# Start of GIVEN DATA

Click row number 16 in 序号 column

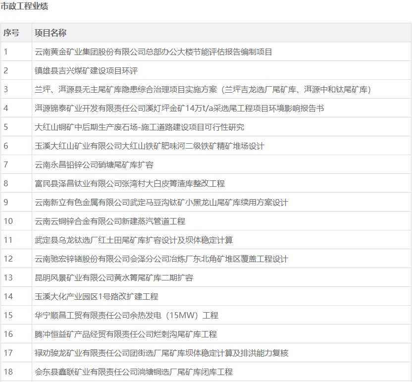8,334
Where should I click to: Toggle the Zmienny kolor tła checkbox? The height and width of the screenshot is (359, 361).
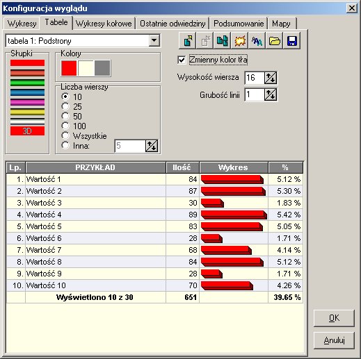coord(182,60)
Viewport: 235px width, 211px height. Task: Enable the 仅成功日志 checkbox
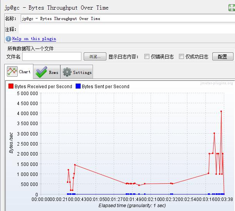click(182, 57)
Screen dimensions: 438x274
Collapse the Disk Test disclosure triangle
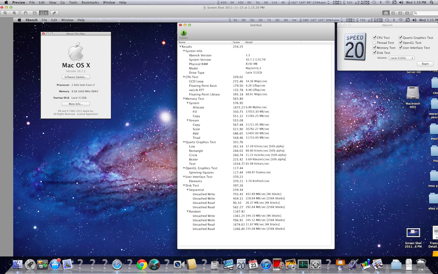[184, 185]
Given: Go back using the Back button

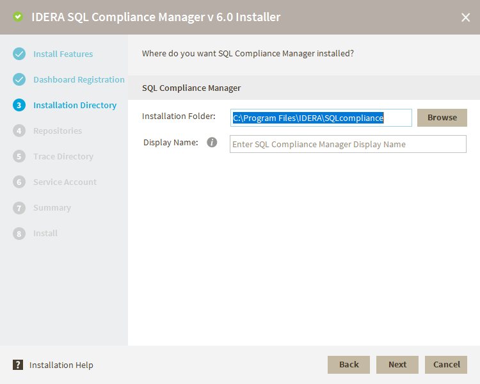Looking at the screenshot, I should (x=349, y=364).
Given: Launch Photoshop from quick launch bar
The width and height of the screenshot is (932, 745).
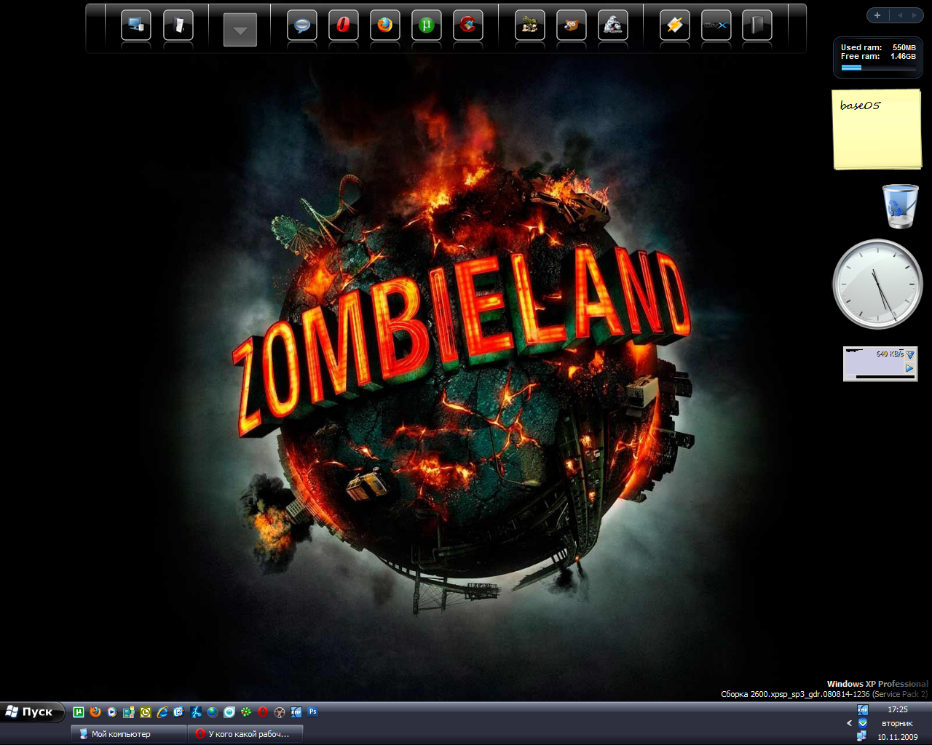Looking at the screenshot, I should click(x=313, y=712).
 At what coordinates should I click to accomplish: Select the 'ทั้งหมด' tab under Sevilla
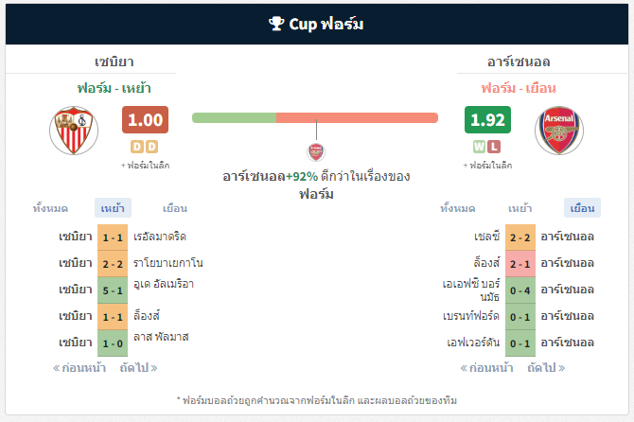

# End of GIVEN DATA

### THE TASK
Copy all of the rows above word for word, leaving out the pictures.

### EXERCISE OUTPUT
Click row number 16 in 序号 column

8,334
Where should I click to: Toggle the Zmienny kolor tła checkbox? The height and width of the screenshot is (359, 361).
coord(182,60)
Viewport: 235px width, 211px height. Task: Enable the 仅成功日志 checkbox
click(182, 57)
Screen dimensions: 438x274
Collapse the Disk Test disclosure triangle
[184, 185]
Given: Go back using the Back button

Looking at the screenshot, I should (x=349, y=364).
Given: Launch Photoshop from quick launch bar
The width and height of the screenshot is (932, 745).
Looking at the screenshot, I should click(x=313, y=712).
 At what coordinates should I click to accomplish: Select the 'ทั้งหมด' tab under Sevilla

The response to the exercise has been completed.